Oh, I had forgotten how inconvenient cancer is. Tomorrow we are back at Dana Farber after a 3 month hiatus for my man’s first 3 month scan. I had forgotten the complicated business of getting everyone’s schedules and after school care coordinated. I had forgotten the miscommunication and confusion when dealing with multiple hospital departments. My man and I thought we were being clever when we made his first scan for 10:15- leaving our selves plenty for time for the 3 hour drive, or so we thought. But Butrynski’s people made the appointment and then CT informed us last week that although his appointment is at 10:15 he has to be there 2 hours prior to drink the contrast- a contrast that he can only get at Dana Farber and no there isn’t enough time to ship it. I had forgotten just how difficult and time consuming and exhausting and not easy the cancer care can be. And I wasted a bit of time being furious at Dana Farber and my husband: they know we live 3 hours away why didn’t they warn us about this, why didn’t my man figure this out, etc, etc.

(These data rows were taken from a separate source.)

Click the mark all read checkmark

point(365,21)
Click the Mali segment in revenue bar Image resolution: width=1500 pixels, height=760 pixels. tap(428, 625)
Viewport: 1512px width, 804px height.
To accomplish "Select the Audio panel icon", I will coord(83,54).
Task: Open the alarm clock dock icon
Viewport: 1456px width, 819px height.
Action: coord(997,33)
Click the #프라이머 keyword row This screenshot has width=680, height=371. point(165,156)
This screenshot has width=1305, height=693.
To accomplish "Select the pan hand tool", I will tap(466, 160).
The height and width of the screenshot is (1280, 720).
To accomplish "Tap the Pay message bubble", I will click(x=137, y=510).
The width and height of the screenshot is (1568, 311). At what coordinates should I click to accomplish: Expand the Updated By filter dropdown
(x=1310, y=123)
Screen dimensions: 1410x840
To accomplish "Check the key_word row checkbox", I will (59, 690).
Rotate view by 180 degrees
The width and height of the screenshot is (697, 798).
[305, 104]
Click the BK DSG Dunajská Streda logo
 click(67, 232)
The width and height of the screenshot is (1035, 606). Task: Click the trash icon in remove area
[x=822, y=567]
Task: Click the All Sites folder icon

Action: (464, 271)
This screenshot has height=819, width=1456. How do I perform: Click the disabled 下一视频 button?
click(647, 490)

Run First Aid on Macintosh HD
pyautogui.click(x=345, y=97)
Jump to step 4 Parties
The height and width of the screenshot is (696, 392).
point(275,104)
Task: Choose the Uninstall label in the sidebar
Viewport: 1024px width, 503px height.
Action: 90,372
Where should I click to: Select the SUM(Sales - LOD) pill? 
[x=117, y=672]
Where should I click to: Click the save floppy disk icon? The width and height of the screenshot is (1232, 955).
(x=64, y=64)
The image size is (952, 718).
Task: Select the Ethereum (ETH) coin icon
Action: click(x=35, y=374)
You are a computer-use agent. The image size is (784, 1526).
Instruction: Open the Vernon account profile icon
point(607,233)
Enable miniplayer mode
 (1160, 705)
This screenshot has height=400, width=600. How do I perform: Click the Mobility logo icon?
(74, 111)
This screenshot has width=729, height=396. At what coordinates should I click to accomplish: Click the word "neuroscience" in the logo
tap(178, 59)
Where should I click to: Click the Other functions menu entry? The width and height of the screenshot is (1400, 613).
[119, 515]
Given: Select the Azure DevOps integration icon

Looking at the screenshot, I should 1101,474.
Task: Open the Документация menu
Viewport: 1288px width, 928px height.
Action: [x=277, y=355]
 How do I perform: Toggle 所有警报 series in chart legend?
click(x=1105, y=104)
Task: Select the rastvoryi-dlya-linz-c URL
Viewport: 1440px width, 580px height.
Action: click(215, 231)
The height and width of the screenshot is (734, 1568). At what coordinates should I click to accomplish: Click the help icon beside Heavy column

And then I recognized that all that anger is really just misdirected fear. When I am scared, threatened, or feeling insecure I usually start to bitch, complain, moan and groan and my favorite: blame others. My man and I feel confident, but as the clock ticks away the hours to that moment when Dr. Butrynski comes in and gives us our results it becomes clearer how insignificant feeling confident really is.
I have plans for the rest of my week: meetings, kids events etc. Christmas is right around the corner, a New year’s party, our trip to Costa Rica in February- it feels like all of this will be hanging in the balance tomorrow at 2:00. Scary shit.
But I have hope and I know that whatever happens we can handle it and will. And I recognize that this is the first of 8 scans over the next two years and probably more to come afterwards, so I am getting myself acquainted with this place in the process and familiarizing myself with the subtle ways it shapes our days and ways.